Until this year, the Save Conservancy was a success story of government
and private partnership working to preserve endangered species,
such as the black rhinoceros.
But when veterans of Zimbabwe's liberation war began leading squatters
in occupations of white-owned lands in February, the 23 privately-owned
properties comprising the conservancy were not spared.
"We actually have absolute physical evidence of what has gone"
on 11 of the 23 properties that make up the reserve, said estate
manager Dave Stockil, who works on three of the properties.
"We do have evidence that the war vets have been poaching.
War vets have been arrested that were poaching," said Stockil.

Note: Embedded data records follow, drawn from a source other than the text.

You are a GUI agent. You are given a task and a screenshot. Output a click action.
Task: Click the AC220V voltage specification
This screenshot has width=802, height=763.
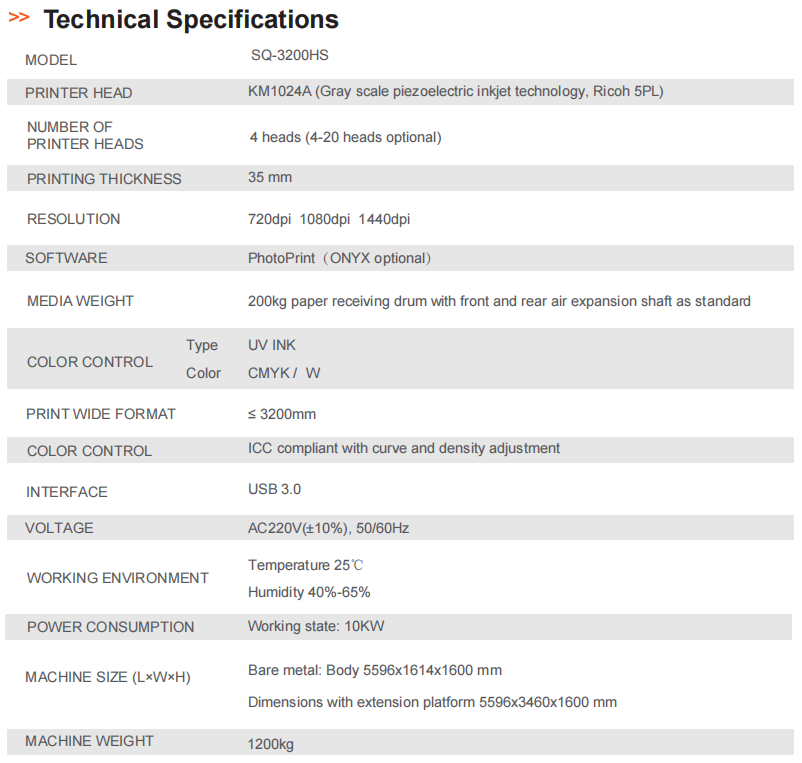329,528
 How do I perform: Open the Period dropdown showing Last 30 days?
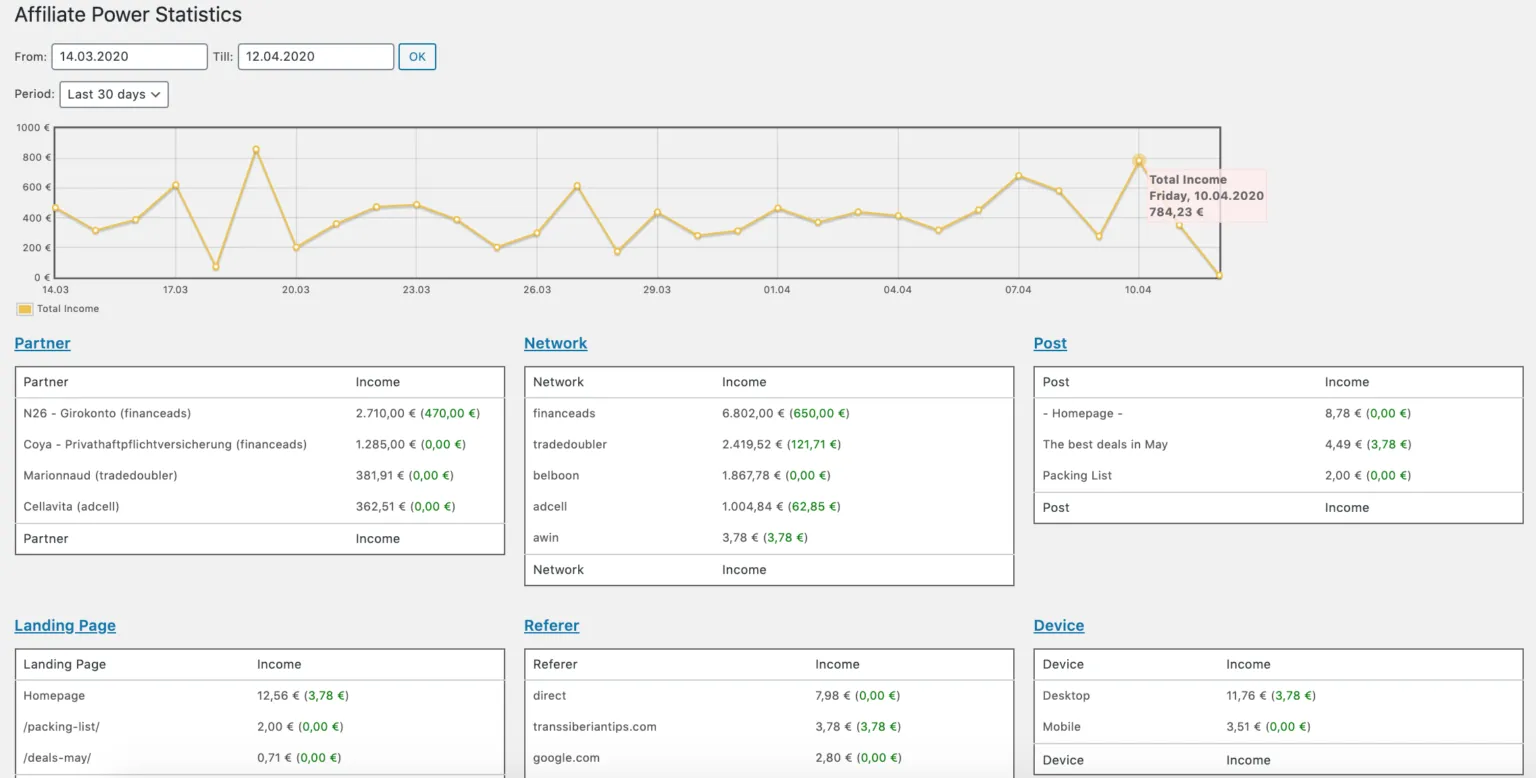pos(113,94)
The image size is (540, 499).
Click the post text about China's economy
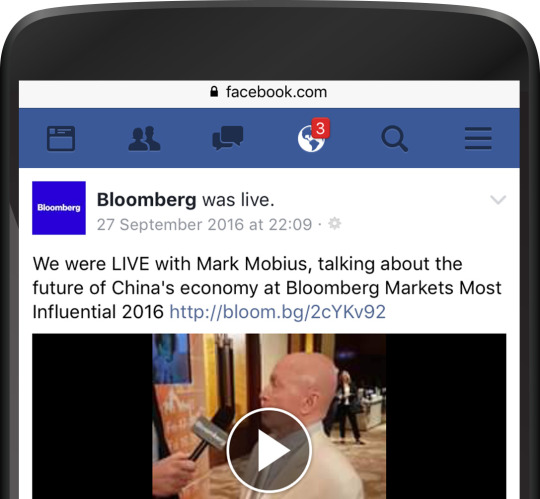point(267,288)
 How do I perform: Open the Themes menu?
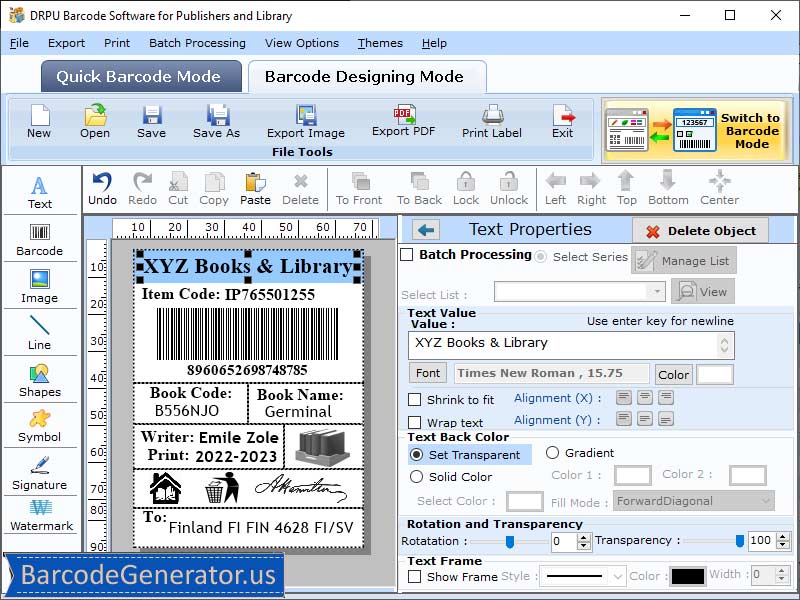tap(380, 43)
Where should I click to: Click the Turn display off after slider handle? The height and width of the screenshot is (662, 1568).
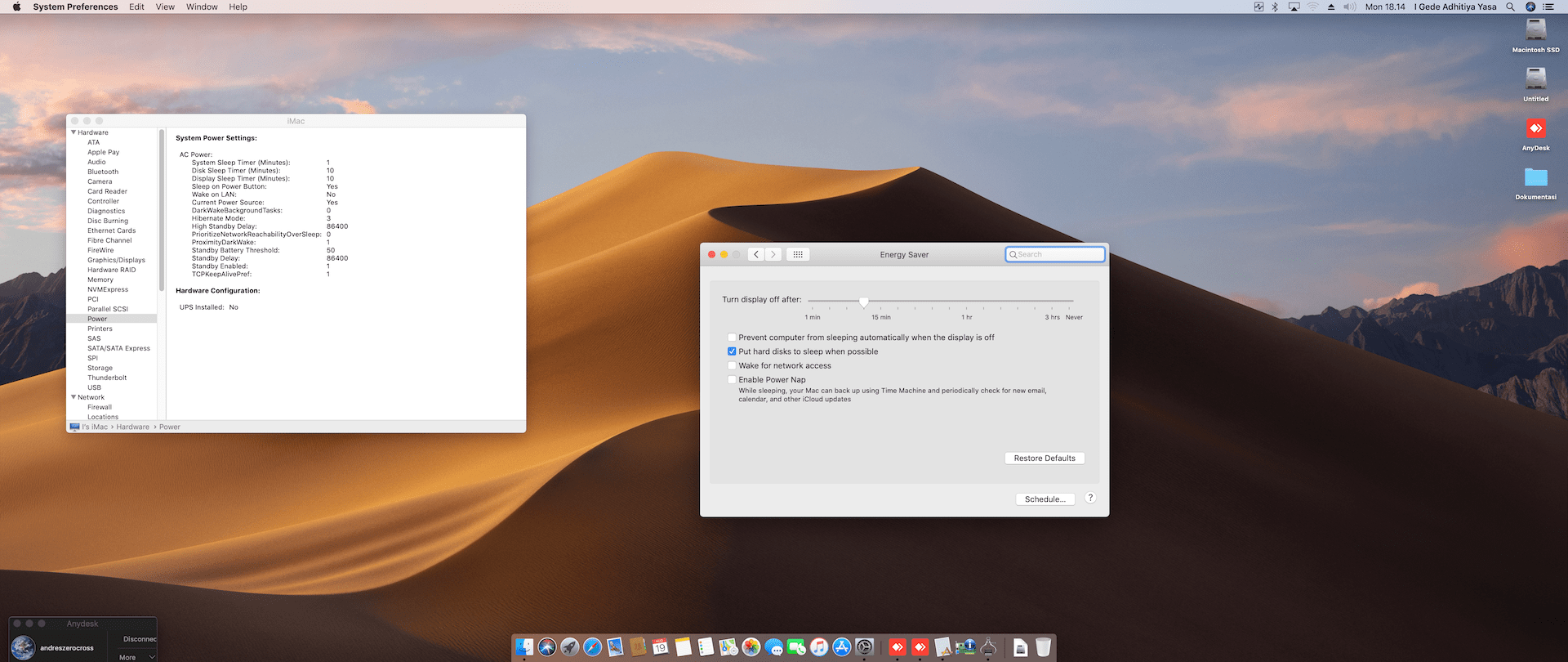tap(863, 302)
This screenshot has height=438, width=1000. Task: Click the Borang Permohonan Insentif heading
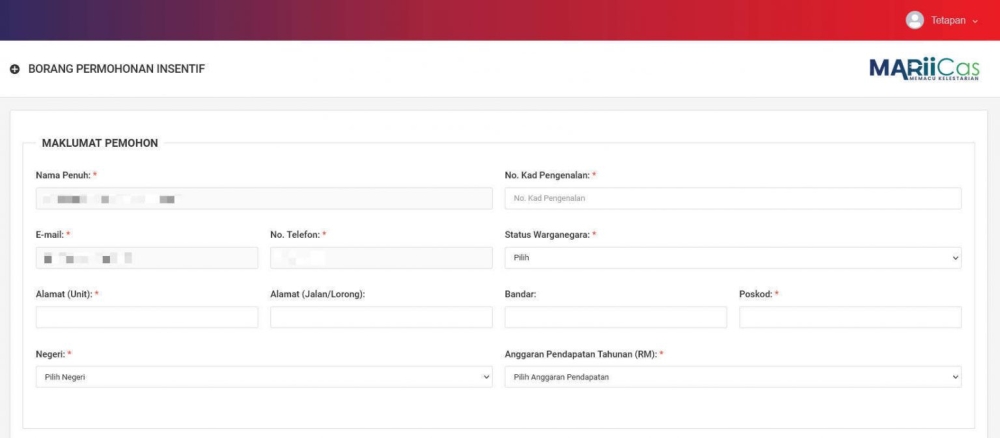click(x=116, y=69)
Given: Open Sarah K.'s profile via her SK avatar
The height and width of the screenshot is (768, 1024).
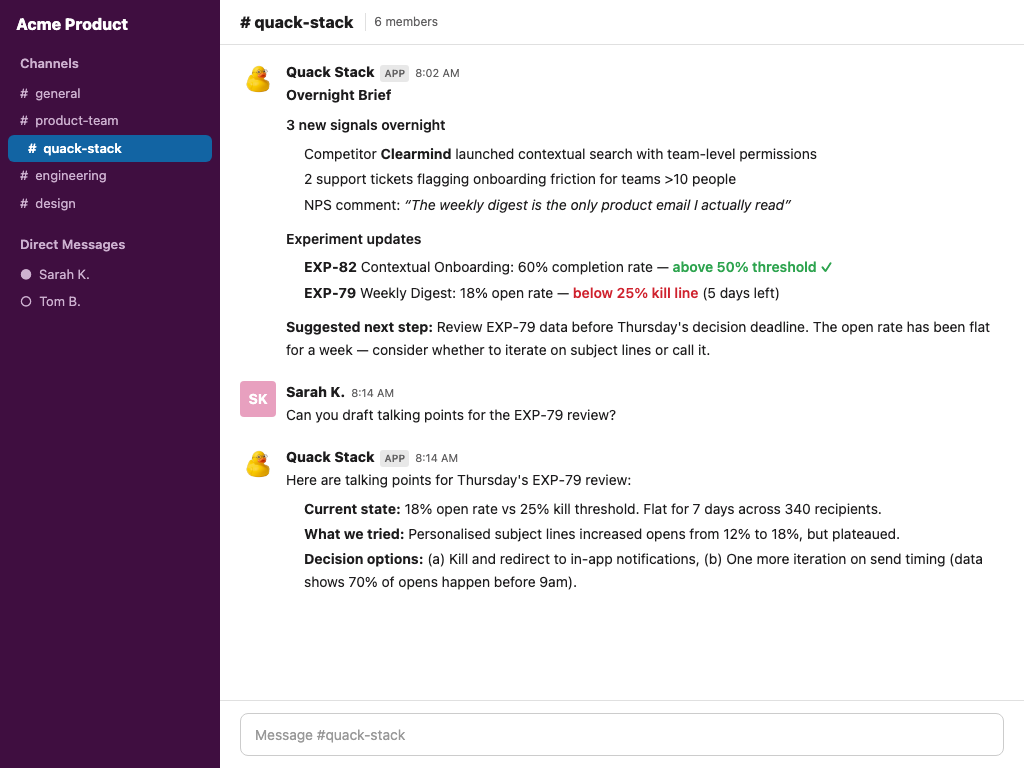Looking at the screenshot, I should 258,399.
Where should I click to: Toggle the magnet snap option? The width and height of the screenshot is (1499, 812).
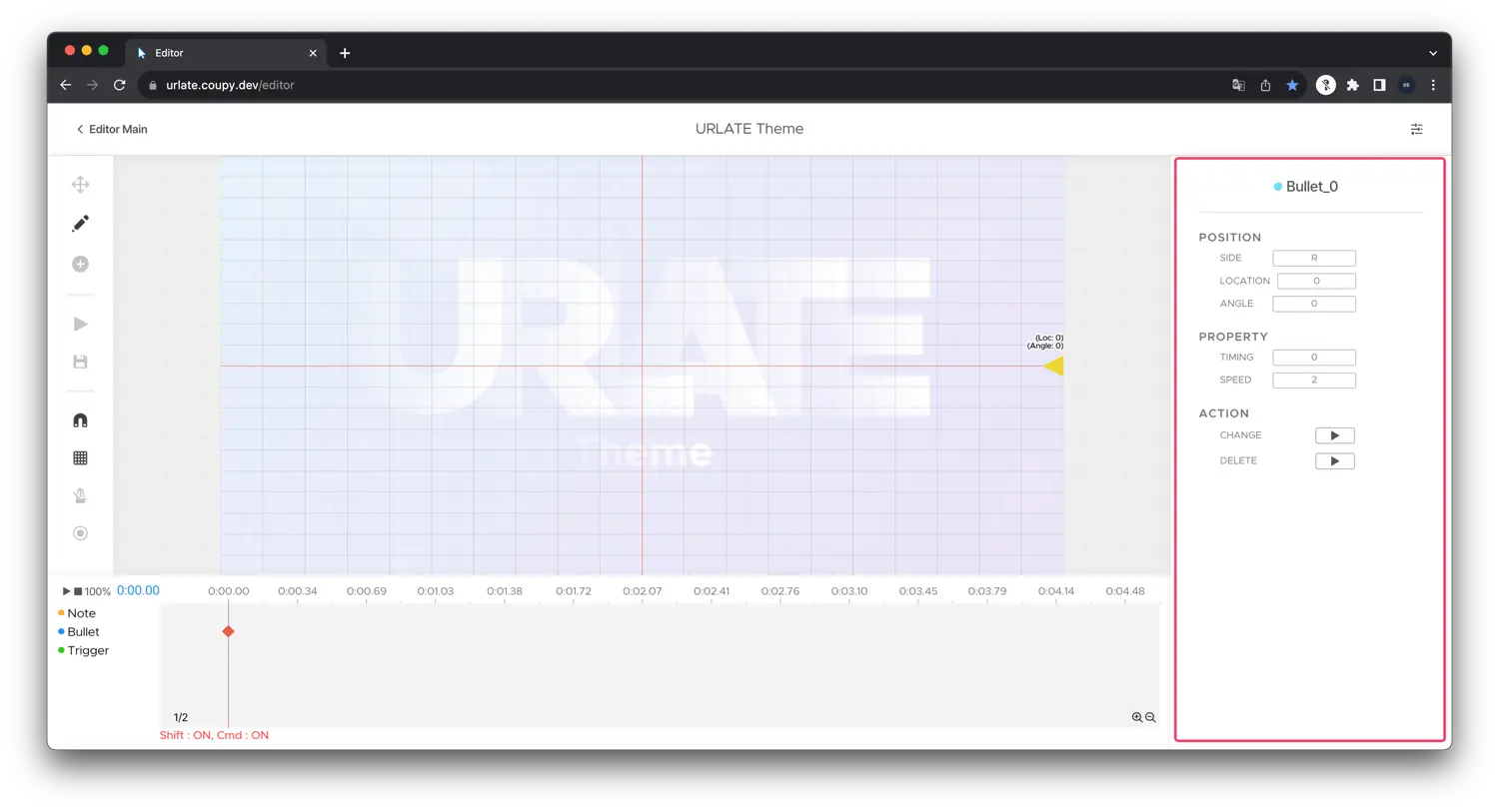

The main problem, however, is that police have failed to remove
squatters from the reserve lands and now impoverished villagers
living nearby are turning to the reserve's animals for food, he
added.
"The surrounding communal areas are now taking advantage of
the war vets, and they're using that as a screen," he said.
Officials at the conservancy, one of the world's largest private
wildlife preserves, said they have found the carcasses or skins
of 600 impala, 300 kudu, seven buffalo, two elephants and a lion
on 11 of the properties.
Estimates of the extent on poaching on the other 12 properties
are expected in the coming weeks.
Government officials visited the reserve during the weekend for
the first time since the land invasions began.
Minister of Environment and Tourism Francis Nhema reportedly lashed
out at leaders of the war veterans and told them none of the conservancy's
lands would be resettled.
The war veterans spearheaded the land occupations movement to push
the government into speeding up its land reform program, which seeks
to seize white-owned farms and resettle them with poor blacks.
"This is not agricultural land under government regulations.
This is national park land and we want to resolve the issue under
these terms," Nhema told the war veterans, according to state-run
daily The Herald.
"This culture of destruction of our natural environment should
stop," he added.
So far the government has identified seven properties at the conservancy
for seizure as part of its land reform program. But Nhema told land
owners at the conservancy they would all be removed from the list
of resettlement lands, according to Stockil.
The eight-year-old reserve, made up of former commercial cattle
ranches, has succeeded in building up its population of black rhinoceros
-- one of the most endangered large mammals in the world.
Black rhinos' numbers at Save were growing at 10 percent a year
-- one of the fastest rates in the world. Since the land invasions
began six months, four rhinos have been injured in snares.
Wardens at the conservancy have not been able to catch and treat
the fourth rhino. The other three are recovering, though one is
expected to remain lame, Stockil said.